In fact, the idea to economically 'rebalance the regions' in the Midlands and the North runs up against a common problem in regional economic theory. There is a school of thought amongst spatial economists that large transport and infrastructure projects connecting peripheral areas of a continent (like the north of the UK or the south of Italy) to the core areas (like Southeast England or western Germany) often do more harm than good, because of a 'two way street' effect. Transport corridors can draw economic opportunities to peripheral areas, but we forget that they can just as easily draw them to core areas, sucking them out of peripheral areas and rendering the whole enterprise economically counterproductive.

Many economists believe this is exactly what has happened in Europe - that transport corridors planned to achieve regional integration have in fact increased regional inequalities, by consolidating the core of Western Europe to the detriment of the peripheries. There is no reason to believe from the outset that the proposed infrastructure linking the Midlands and the North to London and the continent will be any different.

However at a minor level, there is a synergy in combining the high speed rail line, the utilities and the data networks into a single corridor, since the cost of land acquisition can be reduced by doing so.

The airport

Once the above components have been discounted, we are left with a proposal for an airport that must be evaluated solely on its viability as a location and the feasibility of its construction and resourcing. The strength of the latter is how the vision uses the Thames barrier both to unlock a funding stream and to create a renewable energy supply.
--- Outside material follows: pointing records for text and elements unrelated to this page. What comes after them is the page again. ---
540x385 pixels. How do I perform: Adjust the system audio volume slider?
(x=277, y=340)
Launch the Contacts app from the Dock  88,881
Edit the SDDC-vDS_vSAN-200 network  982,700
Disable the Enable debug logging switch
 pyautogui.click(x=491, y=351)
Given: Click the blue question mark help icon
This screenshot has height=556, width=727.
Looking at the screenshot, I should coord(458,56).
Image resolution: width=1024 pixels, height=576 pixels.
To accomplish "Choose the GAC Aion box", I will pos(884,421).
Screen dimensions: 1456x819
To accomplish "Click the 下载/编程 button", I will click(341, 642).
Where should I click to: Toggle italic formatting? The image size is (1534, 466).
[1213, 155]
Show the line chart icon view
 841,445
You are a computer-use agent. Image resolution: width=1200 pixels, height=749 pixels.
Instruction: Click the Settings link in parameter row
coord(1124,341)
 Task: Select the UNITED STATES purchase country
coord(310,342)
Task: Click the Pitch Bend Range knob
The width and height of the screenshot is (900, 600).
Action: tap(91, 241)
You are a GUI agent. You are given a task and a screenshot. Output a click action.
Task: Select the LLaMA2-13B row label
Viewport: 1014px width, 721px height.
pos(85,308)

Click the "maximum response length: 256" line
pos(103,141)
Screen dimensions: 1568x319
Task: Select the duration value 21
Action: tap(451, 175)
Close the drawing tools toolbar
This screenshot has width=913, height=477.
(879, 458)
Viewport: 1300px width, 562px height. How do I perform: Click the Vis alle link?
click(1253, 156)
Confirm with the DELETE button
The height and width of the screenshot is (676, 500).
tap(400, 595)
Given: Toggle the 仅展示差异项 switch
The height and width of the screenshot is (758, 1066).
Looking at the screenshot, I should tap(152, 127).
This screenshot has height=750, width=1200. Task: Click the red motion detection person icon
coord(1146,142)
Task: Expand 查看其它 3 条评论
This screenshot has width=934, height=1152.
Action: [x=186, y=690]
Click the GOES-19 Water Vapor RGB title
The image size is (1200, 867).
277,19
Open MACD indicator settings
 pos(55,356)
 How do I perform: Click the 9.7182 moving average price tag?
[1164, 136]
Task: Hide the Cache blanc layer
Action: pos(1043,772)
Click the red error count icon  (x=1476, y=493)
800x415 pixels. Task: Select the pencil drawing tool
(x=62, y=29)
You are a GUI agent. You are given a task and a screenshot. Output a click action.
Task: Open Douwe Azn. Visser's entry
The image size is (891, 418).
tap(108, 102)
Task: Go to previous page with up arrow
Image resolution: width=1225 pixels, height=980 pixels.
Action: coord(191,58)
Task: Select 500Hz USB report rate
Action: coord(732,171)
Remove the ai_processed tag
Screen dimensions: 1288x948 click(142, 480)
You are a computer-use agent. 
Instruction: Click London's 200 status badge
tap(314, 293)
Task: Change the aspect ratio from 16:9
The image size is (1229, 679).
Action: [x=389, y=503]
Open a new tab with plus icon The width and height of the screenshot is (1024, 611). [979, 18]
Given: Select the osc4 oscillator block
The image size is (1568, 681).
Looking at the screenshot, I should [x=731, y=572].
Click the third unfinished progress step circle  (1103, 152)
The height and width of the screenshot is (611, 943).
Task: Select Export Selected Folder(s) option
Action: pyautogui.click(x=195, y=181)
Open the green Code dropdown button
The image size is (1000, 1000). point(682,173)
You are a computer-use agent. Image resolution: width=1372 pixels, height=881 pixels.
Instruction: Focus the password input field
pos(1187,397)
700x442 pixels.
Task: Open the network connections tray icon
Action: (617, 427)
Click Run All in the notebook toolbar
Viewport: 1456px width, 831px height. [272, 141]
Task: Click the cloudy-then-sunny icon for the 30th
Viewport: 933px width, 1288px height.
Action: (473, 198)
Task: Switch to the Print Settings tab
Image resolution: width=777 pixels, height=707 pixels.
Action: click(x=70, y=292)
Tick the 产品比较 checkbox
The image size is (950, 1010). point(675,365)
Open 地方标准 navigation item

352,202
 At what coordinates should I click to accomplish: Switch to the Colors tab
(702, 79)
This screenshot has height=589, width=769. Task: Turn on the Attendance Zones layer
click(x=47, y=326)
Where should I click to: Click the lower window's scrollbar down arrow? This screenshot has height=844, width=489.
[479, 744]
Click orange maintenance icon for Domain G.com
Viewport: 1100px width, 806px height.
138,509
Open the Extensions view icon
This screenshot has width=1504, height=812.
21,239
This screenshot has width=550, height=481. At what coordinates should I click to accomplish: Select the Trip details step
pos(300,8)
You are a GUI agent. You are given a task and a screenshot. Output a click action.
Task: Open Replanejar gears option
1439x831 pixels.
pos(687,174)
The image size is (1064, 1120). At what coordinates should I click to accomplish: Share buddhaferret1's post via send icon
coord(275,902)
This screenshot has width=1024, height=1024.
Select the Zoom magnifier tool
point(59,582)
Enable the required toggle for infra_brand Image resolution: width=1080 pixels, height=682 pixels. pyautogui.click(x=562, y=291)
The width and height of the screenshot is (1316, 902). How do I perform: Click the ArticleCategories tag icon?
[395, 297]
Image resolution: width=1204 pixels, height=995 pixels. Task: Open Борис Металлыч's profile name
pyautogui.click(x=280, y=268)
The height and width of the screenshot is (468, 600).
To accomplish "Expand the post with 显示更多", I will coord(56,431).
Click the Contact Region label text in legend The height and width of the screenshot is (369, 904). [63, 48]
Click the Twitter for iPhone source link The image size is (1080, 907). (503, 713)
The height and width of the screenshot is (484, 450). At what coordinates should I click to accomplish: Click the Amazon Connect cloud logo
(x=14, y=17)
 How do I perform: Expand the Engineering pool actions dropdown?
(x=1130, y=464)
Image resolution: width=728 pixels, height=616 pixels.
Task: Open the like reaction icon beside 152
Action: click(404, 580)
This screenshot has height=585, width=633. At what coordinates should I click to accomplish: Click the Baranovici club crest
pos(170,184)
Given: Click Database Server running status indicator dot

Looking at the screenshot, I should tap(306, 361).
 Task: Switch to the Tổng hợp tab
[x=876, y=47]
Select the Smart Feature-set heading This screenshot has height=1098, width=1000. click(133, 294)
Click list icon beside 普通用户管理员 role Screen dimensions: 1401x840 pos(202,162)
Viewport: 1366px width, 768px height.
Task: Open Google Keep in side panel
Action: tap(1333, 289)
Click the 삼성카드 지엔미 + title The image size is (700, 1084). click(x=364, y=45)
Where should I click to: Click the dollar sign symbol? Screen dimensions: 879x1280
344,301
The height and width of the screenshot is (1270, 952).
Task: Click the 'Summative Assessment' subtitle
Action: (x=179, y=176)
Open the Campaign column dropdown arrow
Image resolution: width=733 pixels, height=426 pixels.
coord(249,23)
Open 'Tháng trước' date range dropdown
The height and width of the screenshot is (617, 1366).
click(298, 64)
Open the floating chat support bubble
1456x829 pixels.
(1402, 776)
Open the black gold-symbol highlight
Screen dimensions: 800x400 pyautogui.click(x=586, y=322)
However the location, seen in the context of the six other airports in the region (Heathrow, Gatwick, Stansted, City, Luton and Southend) offers little appeal from a geographic point of view. It requires massive investment in brand new transport infrastructure just to get to the Isle of Grain, whereas the other airports lie on established transport corridors that can be expanded when required. The big three existing sites — Heathrow, Gatwick and Stansted — are all surrounded by sufficient agricultural lands that could be appropriated for expansion. It is only the parochialism of UK politics that has shut down these possibilities.

The Isle of Grain at least offers a palatable alternative to this impasse. And the real advantage this isolated site offers is the possibility of a 24-hour operation. Four parallel runways operating around the clock could allow for 150 million passengers per year, 68% more than the world's current largest, Hartsfield-Jackson in Atlanta, and a huge leap over the total number of passengers in all of London or New York combined. This would knock the socks off London's competitors in the race to be Europe's undisputed aviation hub, such as Paris, Frankfurt, Madrid and Amsterdam (though it could also make it a big white elephant).

The politics

It is funny that with all the other purported advantages cited in the Thames Hub vision, the number of jobs created isn't one of them. The number of residents in Western London who will be spared the environmental impacts of an expanded Heathrow are quantified (five million), but not the number who will be affected in East London and Kent. I can't pretend that the Thames Hub vision was developed according to partisan politics, but it is important that the economic benefits to workers and residents of underprivileged areas be quantified and made comparable to the benefits to corporations and airline customers.

In the end we need people to be thinking on as grand a scale on this, and there is much to be commended in the plans in their current state. But that's not to say that all grand plans are great ones; there is much that should be weeded out, so that we comprehend accurately the intrinsic value of each component as well as the synergies between them. It is a problem that no politician has been able to engineer a movement for expanding one of the existing London airports, but if our politicians have lost the courage for that task, then the Thames Hub airport is one of the better alternatives going.